(SELECTED EXCERPT Opens)

Assembly seats by province

In the Legislative Assembly election, the PPSO led in all seven of the country's provinces. The PLN placed second across the board, posting its best results in Cartago (28%), Heredia (26%) and San José (25%). The PPSO won 31 seats, surpassing the absolute majority of 29. Of the remaining 26 seats, the PLN won 17 and the FA won 7. The CAC and the PUSC won one each, both in San José.

(SELECTED EXCERPT Closes)

In the assembly seats excerpt, in which province did the PLN post its best result? Answer from the text alone.

(SUPPLIED ENTRIES Opens)

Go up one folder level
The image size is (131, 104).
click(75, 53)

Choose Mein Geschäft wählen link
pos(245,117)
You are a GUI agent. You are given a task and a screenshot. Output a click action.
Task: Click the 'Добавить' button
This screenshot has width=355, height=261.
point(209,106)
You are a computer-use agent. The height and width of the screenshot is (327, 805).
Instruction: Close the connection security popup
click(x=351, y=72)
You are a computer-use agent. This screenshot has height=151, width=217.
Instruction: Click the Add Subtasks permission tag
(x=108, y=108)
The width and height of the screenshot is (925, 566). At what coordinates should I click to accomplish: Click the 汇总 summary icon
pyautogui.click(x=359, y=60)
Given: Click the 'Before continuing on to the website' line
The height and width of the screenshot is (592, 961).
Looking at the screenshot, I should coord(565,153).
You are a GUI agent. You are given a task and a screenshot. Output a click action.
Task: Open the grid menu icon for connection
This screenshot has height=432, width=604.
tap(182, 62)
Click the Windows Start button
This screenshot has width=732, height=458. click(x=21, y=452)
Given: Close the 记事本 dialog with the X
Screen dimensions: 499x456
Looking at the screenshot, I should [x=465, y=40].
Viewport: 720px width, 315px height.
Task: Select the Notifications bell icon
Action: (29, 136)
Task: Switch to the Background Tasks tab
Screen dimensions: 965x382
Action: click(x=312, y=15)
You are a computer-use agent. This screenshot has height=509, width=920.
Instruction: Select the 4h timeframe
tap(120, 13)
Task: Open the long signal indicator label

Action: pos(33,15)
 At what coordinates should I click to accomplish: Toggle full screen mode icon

(SUPPLIED ENTRIES Closes)

• [OUTPUT FOR THIS TASK] Cartago, with 28%.